▶ [EXTRACT TO READ]:
#####

Officials want money allotted for academic improvement


By Jeff Sklar
Arizona Daily Wildcat
Friday, January 16, 2004

Administrators are hoping state lawmakers will reconsider their criteria for funding a revenue stream that often pours millions of dollars into university coffers but may dry up before the decade ends.

Rather than give the university money based on annual enrollment growth, as the Legislature has done nearly every year since the late 1950s, UA officials want lawmakers to allocate money based on academic performance.

A proposal under consideration would offer funding based on improvements in graduation rates, especially in programs most beneficial to Arizona, as well as enrollment in upper-division classes and high-cost programs.

The Arizona Board of Regents will weigh in on this possibility at its meeting next week, where university officials will offer alternatives to the current formula.

UA lobbyist Greg Fahey said the proposal that regents will discuss would fit with President Peter Likins' Focused Excellence plan, which emphasizes high-quality education and research, rather than continued growth.

"What we want to recognize is that we're going a bit of a different direction and we'll be emphasizing high quality education linked to the research mission of the university," he said.

Though the Legislature didn't offer enrollment growth funding last year because of the state budget crisis, it's a source that often brings in millions of dollars used for academic purposes like offering more classes.

In the past eight to 10 years, the university has generally received between 70 percent and 80 percent of its request for this money, said Budget Director Dick Roberts.

This year, the university calculated it would need $4.5 million to meet the need outlined by the formula, he said.

If the Legislature funds 70 percent of the request, the UA would receive a little more than $3 million this year.

But with an enrollment of about 37,000 students, the UA is slowly reaching what President Peter Likins has said he considers its maximum capacity - about 40,000 students.

When it does, perhaps within five or six years, the funding flow would cease.

So administrators are hoping regents and legislators will buy into the notion that the university should be rewarded for students' academic performance, rather than just their numbers.

#####

▶ [PROMPT 1]:
Answer these questions using the funding article:
(a) Since when has the Legislature nearly every year given the university money based on annual enrollment growth?
(b) How much did the university calculate it would need this year to meet the need outlined by the formula?
(c) About how many students does President Peter Likins consider the university's maximum capacity?
▶ [PROMPT 2]:
Retype the funding article, starting at "A proposal under" and ending at "than continued growth.".
▶ [PROMPT 3]:
Extend the funding article beyond its final sentence.

▶ [SOURCE INFORMATION]:

#####

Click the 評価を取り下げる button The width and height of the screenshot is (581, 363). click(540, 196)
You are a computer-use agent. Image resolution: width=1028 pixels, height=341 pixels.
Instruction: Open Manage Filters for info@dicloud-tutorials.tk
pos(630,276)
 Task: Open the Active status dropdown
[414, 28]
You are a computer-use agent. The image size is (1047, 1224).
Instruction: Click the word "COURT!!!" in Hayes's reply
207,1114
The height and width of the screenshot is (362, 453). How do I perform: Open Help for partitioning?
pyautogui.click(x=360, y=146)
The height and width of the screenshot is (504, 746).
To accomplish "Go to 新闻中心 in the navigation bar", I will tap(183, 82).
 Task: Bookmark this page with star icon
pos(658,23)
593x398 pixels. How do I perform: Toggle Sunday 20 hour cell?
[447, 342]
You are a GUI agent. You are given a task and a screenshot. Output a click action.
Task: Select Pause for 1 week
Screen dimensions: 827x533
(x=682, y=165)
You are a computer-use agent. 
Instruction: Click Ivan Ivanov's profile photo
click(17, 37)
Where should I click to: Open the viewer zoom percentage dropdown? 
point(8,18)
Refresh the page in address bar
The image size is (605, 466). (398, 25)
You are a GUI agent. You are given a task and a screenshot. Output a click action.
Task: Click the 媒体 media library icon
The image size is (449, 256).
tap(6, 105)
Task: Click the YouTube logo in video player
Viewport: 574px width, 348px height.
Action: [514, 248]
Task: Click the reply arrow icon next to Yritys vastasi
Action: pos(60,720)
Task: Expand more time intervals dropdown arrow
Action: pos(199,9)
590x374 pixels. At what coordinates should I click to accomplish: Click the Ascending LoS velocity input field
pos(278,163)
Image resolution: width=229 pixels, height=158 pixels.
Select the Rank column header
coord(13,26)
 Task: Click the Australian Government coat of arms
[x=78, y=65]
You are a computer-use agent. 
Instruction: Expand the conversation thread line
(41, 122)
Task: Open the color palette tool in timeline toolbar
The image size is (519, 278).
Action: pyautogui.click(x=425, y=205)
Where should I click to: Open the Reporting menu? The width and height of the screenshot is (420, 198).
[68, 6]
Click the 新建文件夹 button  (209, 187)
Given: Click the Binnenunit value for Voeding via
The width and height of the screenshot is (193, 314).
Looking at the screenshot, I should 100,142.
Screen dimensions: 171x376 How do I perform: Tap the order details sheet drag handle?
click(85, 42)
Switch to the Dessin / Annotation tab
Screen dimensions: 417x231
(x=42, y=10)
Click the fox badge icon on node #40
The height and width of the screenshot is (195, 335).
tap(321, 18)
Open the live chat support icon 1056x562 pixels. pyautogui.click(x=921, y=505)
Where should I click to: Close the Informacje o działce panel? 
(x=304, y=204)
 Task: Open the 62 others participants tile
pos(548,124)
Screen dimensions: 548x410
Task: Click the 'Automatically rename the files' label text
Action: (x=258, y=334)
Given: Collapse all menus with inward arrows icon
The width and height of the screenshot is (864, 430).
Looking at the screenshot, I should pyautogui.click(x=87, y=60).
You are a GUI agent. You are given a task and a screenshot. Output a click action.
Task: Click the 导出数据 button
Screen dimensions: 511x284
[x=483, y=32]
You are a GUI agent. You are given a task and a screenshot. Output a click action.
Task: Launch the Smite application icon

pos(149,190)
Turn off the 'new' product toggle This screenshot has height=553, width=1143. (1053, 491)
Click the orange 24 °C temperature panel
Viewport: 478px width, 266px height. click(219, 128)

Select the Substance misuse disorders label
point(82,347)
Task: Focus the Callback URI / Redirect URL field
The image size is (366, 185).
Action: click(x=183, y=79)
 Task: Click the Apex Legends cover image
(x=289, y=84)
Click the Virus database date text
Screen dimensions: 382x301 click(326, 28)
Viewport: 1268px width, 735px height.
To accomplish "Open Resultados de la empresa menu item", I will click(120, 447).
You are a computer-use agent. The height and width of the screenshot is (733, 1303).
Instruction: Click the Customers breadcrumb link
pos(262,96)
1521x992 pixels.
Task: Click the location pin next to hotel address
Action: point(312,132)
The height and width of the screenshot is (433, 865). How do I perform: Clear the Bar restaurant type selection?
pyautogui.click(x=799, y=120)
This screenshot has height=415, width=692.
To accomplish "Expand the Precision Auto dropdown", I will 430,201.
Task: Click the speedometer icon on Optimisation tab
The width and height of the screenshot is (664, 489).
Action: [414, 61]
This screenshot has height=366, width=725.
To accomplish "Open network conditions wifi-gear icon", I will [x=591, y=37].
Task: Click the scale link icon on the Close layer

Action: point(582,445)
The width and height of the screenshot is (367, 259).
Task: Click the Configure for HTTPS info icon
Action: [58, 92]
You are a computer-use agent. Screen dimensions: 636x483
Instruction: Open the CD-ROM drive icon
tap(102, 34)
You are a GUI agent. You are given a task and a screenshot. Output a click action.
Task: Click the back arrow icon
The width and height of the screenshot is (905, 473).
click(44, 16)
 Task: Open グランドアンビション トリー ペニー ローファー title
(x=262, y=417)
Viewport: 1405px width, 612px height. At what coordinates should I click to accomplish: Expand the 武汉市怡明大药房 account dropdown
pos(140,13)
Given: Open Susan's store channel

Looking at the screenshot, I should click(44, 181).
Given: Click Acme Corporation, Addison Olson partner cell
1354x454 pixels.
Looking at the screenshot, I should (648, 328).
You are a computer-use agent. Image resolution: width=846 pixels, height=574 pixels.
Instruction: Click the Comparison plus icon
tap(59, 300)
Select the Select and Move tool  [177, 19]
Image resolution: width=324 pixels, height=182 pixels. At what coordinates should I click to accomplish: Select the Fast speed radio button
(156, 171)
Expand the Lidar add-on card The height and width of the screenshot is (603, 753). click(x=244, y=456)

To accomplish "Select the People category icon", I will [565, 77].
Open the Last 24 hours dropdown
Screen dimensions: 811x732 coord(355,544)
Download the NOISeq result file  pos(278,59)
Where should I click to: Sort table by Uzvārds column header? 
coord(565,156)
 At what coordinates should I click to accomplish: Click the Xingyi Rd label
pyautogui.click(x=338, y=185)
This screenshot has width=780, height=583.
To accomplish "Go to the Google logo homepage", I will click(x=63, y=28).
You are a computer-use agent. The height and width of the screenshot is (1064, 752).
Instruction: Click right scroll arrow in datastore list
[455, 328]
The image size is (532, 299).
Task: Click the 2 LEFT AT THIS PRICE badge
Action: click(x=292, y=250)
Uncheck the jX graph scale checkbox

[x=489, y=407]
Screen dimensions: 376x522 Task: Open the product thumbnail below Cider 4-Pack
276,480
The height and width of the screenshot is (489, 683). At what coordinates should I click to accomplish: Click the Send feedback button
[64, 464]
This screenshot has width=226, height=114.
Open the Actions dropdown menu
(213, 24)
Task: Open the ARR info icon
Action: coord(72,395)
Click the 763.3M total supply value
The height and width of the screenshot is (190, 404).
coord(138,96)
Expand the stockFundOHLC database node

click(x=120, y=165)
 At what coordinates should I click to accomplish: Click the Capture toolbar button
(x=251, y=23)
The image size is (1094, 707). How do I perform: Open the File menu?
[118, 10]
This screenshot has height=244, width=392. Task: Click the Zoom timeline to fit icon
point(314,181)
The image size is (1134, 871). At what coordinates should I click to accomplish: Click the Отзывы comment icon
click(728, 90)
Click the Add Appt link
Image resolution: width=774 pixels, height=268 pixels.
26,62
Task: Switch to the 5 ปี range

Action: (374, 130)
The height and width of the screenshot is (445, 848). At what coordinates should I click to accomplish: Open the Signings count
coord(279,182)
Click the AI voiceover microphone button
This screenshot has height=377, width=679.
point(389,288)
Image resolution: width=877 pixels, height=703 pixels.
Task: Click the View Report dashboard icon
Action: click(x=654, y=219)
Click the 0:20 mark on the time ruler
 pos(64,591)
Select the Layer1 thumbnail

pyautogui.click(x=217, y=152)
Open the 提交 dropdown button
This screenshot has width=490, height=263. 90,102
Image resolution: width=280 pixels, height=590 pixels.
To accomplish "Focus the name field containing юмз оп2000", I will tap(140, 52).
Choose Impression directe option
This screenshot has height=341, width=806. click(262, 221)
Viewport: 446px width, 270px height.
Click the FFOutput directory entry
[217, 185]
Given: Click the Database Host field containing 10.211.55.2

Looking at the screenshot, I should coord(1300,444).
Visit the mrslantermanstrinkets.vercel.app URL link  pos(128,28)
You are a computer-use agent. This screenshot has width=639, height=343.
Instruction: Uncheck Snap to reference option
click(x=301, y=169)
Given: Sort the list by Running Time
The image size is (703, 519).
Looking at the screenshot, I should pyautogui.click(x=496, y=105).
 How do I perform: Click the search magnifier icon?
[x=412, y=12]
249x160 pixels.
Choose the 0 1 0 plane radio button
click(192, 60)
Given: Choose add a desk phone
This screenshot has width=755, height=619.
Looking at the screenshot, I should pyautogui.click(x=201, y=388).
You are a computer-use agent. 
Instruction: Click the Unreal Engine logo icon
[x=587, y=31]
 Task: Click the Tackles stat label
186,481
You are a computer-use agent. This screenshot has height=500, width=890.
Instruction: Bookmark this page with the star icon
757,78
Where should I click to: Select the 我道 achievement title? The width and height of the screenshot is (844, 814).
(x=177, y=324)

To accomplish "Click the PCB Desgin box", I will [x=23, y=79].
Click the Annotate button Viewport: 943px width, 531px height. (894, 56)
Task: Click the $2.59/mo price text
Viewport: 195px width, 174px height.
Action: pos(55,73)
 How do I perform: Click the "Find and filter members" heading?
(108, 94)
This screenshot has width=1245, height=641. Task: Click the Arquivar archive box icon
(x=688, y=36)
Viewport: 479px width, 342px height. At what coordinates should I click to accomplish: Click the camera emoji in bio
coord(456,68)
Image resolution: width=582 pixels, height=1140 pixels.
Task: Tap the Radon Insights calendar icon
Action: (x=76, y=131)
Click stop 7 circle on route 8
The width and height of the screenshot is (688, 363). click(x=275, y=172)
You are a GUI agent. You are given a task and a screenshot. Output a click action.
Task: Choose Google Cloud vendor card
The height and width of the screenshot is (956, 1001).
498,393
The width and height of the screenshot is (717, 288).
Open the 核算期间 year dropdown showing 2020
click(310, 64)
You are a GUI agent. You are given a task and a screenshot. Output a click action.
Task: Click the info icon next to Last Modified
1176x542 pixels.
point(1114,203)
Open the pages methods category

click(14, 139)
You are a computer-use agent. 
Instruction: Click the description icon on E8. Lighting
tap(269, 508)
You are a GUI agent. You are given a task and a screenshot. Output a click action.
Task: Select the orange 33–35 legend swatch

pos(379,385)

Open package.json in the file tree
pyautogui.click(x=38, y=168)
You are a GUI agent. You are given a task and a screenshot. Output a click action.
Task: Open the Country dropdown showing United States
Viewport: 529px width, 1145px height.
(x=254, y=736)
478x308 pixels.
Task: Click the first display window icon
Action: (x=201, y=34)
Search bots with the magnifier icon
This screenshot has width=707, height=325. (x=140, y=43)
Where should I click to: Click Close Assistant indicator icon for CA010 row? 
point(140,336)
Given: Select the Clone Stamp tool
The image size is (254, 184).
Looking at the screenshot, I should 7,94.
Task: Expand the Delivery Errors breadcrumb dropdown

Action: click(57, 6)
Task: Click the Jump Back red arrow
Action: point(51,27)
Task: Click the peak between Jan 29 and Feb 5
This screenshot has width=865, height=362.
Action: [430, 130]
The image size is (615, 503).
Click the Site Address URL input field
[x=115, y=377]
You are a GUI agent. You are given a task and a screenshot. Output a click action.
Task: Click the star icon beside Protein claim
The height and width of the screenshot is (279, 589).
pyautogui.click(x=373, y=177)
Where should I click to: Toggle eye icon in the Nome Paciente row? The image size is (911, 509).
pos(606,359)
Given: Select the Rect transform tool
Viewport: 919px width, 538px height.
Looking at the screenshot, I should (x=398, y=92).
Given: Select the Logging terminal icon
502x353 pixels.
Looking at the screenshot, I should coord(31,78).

#####

▶ [RESPONSE AREA 1]:
(a) Since the late 1950s.
(b) $4.5 million.
(c) About 40,000 students.

▶ [RESPONSE AREA 2]:
A proposal under consideration would offer funding based on improvements in graduation rates, especially in programs most beneficial to Arizona, as well as enrollment in upper-division classes and high-cost programs.

The Arizona Board of Regents will weigh in on this possibility at its meeting next week, where university officials will offer alternatives to the current formula.

UA lobbyist Greg Fahey said the proposal that regents will discuss would fit with President Peter Likins' Focused Excellence plan, which emphasizes high-quality education and research, rather than continued growth.

▶ [RESPONSE AREA 3]:
Now, only about 55 percent of UA students graduate within six years, a number administrators say is too low.

They'd like to be rewarded for improving graduation rates, especially in areas like nursing, teaching, pharmacy and engineering, fields that are especially important in Arizona's economy.

They'd also like to see additional funding based on the number of upper-division and graduate classes, as well as high-cost programs like those in the sciences and health professions.

Those programs cost more because classes must be smaller, Roberts said.

Faculty in nursing, for example, will "look you right in the eye and say ... 'You can't put 22 students around a bed.'"

Universities and regents won't ask the Legislature to adopt these new methods this year, Fahey said.

"We're not trying to do it for this session," said Fahey, who believes that if regents and universities work to develop alternatives, the issue should be "ripe for next year."

Under the current formula, the UA receives funding to pay salaries for one faculty member, one-half of a support staff member, and one-fourth of a secretary for every 22 students enrolled beyond a weighted average of the previous three years' enrollments.

Over the past few years, as the state grappled with income shortages, the funding for enrollment growth was often among the first items in the UA budget that lawmakers considered cutting to balance the state budget.

Regents will offer their preliminary ideas about the proposal when the board meets Thursday and Jan. 23 at ASU.